King County sheriff's Cold Case Squad coming to an end

SEATTLE -- The King County sheriff’s Cold Case Squad has solved eight murder cases since 2009, but it is being disbanded at the end of the year because of funding cuts.

A $500,000 grant from the U.S. Justice Department used to create the Cold Case Squad has run out, and King County likely can't afford to keep it going.  There are still nearly 230 unsolved cases on the county sheriff's office’s books.

“We’ve tried in the past to work these cases on an ‘as time permits’ basis, but it just doesn’t work,” said Sgt.
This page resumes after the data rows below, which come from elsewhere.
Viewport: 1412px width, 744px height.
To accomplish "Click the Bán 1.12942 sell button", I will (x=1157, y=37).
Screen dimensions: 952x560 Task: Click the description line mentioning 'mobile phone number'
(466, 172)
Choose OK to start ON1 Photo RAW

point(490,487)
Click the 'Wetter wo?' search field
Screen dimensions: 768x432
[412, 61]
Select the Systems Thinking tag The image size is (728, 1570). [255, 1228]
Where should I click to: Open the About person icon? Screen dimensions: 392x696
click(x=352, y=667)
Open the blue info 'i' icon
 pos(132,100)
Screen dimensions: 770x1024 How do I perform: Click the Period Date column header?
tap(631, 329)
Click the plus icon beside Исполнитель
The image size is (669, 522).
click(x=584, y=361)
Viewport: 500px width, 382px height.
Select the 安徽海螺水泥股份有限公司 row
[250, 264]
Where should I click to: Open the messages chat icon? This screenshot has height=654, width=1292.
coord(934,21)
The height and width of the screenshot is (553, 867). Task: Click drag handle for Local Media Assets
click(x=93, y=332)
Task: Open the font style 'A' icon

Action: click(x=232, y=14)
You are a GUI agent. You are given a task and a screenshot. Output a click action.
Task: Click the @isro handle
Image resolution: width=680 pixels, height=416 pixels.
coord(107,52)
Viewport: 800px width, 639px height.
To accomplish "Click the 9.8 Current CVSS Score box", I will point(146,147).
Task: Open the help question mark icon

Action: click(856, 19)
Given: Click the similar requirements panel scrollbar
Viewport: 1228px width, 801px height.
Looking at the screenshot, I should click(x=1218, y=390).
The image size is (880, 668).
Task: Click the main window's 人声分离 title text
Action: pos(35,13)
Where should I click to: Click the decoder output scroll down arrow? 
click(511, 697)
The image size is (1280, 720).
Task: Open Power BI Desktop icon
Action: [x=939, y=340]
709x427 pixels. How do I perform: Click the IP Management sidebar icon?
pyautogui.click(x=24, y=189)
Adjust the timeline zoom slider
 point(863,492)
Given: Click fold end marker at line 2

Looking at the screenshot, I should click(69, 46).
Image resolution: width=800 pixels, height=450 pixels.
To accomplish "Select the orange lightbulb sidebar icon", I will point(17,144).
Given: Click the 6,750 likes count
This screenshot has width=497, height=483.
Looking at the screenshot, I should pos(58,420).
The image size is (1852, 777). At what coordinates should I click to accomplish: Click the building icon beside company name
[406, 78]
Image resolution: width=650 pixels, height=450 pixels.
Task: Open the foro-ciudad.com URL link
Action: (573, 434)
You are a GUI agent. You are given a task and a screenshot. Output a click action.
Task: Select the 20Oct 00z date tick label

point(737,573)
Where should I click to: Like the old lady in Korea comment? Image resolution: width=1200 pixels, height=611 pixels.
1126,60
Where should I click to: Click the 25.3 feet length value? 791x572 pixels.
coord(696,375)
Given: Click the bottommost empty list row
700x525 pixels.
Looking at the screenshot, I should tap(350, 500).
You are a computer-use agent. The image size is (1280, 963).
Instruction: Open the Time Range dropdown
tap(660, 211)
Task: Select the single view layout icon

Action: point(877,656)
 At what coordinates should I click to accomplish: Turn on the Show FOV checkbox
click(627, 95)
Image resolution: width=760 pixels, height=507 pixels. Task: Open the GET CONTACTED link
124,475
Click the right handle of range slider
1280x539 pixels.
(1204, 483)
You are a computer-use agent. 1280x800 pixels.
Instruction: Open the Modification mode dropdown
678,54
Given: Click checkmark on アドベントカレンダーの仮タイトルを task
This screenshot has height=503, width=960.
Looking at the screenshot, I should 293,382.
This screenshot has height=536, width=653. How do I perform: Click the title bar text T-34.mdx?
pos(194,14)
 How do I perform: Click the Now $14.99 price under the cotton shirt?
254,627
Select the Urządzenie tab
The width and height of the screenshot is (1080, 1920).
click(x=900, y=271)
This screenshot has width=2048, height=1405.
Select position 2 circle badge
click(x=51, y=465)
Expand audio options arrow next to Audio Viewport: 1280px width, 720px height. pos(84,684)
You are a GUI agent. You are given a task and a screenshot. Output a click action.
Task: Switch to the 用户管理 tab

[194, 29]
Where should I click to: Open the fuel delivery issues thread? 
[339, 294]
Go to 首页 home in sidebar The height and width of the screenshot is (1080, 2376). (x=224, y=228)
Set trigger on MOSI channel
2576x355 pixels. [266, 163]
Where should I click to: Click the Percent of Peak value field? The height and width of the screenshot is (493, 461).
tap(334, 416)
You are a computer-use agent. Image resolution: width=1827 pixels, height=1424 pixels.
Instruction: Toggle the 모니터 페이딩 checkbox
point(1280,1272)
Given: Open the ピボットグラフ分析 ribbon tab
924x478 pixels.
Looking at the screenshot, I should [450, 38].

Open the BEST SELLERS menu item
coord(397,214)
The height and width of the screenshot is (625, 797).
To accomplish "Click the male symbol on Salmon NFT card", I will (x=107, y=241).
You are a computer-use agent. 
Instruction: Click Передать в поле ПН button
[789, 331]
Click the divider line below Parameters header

Jesse Anderson, who heads the Cold Case Squad. “We don’t want to leave them (families of victims) without any hope, but to actively work these investigations we will not have the people to do it.”

The sheriff’s office has also cut its fraud and domestic violence units in the past four years due to budget cuts. Two detectives assigned to the Cold Case Squad will move to the Major Crimes Unit. Tom Jensen, a 40-year veteran of the sheriff’s office, who has served as a crime analyst with the Cold Case Squad, will be laid off.

Solving a cold case murder can mean years of work searching for clues. And the families of those slain years ago won’t have Anderson and his fellow officers working to solve the cold cases.

Gael Schneider's daughter, Nicole Pietz, was slain in 2006, and earlier this year prosecutors charged Nicole’s husband, David, with the crime.  The Cold Case unit also solved the murder of Bellevue real estate agent Mike Emert, who was killed by former Seattle cop Gary Krueger.

Then there was the case of Becky Marrero, a victim of the ‘Green River Killer’ Gary Ridgway.

“It’s a blessing,” the victim’s sister, Mary Marrero, said when word was announced that the murder had been solved. “I’m glad my mom is alive to see this day.  She waited 27 years and we’re very happy.”

Without a cold case unit looking into these crimes, perhaps they would remain unsolved.